AWL is clearly not “affiliated or associated under a national agreement with the Party” but then neither are a spectrum of legitimate organisations from LRC on the left to Progress on the right.

But AWL does have its own “distinctive and separate propaganda” (this doesn’t mean literature and social media aimed at influencing debate among party members, like CLPD’s Yellow Pages, or Labour Left Briefing, or Progress’ magazine, it means material aimed at the wider electorate in competition with Labour’s own materials). AWL’s website says “We produce our paper, our industrial bulletins, leaflets, pamphlets, magazines, books, and we go on the streets and into our workplaces and trade union or student organisations to sell and distribute them.”

It also falls foul of “possessing branches in the constituencies” (this doesn’t mean a bunch of Labour members who share opinions about the direction of the party meeting up and networking, or holding a conference, it means a series of formal structures that looks like branches of a party and feed into a national organisation). Its website says “AWL members are organised in branches — four in London, and one in most other major cities — which meet weekly to discuss and organise their activity. Usually they organise open or public meetings monthly.”

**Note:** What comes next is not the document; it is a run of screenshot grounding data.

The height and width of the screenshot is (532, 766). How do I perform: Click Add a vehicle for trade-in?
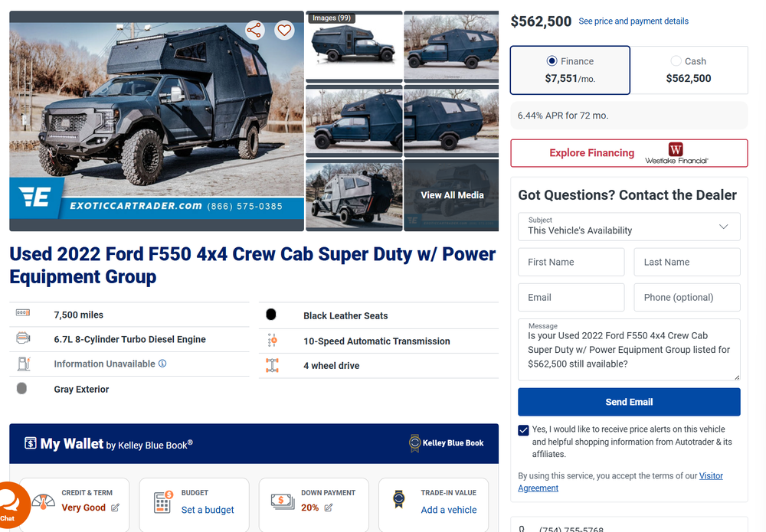[449, 510]
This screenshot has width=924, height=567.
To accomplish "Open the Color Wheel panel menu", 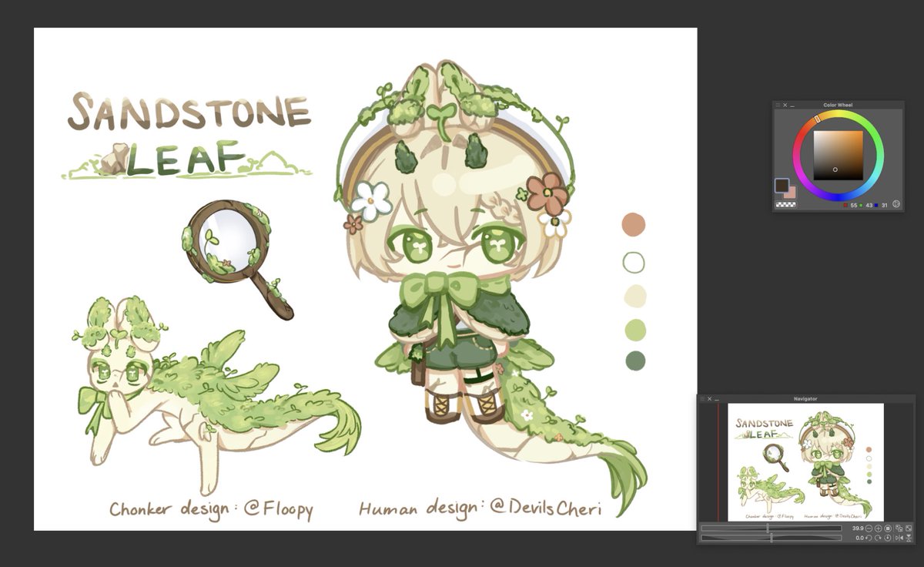I will coord(778,105).
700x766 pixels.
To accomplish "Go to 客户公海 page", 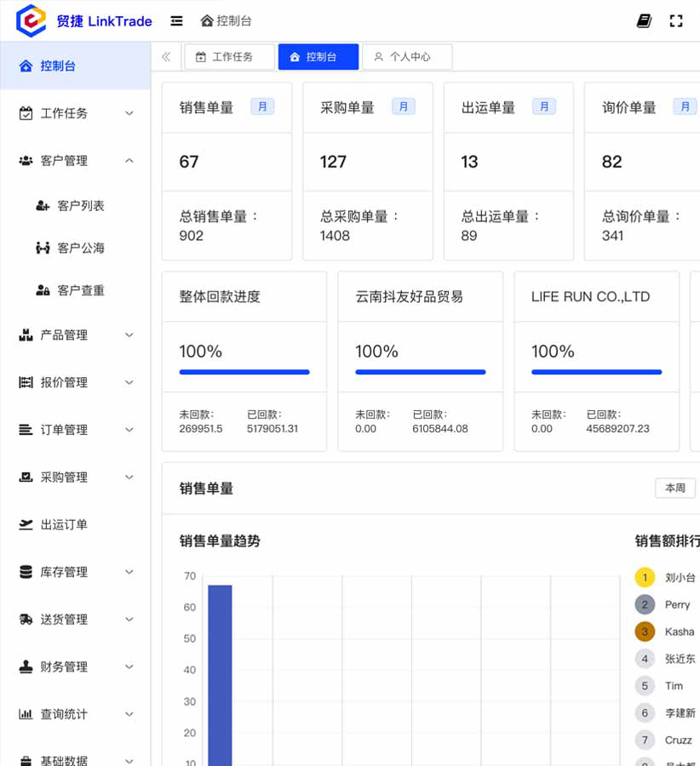I will 81,249.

Incidentally, all the quotes in this article from the AWL website are by-lined as being written by Daniel Randall, one of the four people Labour has just expelled.

This isn’t a case that’s up for argument, it is very clear cut.

I don’t have a particular animus towards AWL. They are more intellectually consistent, and campaign within unions and single-issue campaigns in a more constructive way than rival far left groups like the SWP. Their politics are more appealing and less crude on a host of issues such as the Israel/Palestine conflict. Their small group includes many people who I admire and like, and people who have genuinely parted company from them are some of the best activists and political thinkers I have met, making a great contribution to Labour now they have left the AWL.

But they are a separate party from a separate political tradition. They don’t have a place within Labour. I want Labour to grow both to its left and right both in terms of members and voters. But I draw a line at Trotskyist revolutionaries playing a game where they try to infiltrate the Labour Party and take over our local structures or recruit our members for the benefit of their own party.

The people who have most to lose from this are the legitimate, democratic socialist bit of Labour’s Hard Left – the vast majority of the people in the tradition of Benn and Corbyn. It does them huge reputational damage to be associated with people from outside the democratic socialist tradition and with an agenda which is not about Labour’s interests but their own. The one thing guaranteed to kill Momentum and all the idealism of the new joiners inspired by Jeremy is if either Momentum or the wider Party become a factional playground for AWL, Militant’s successors in the Socialist Party, or worst of all the SWP to push their divisive and sectarian politics.

Just because the democratic socialist Hard Left called the issue of Militant and Socialist Organiser wrong in the 1980s, they are not fated to repeat history, they don’t have to open their own doors or those of the party to people who do not share our values or have Labour’s welfare at heart.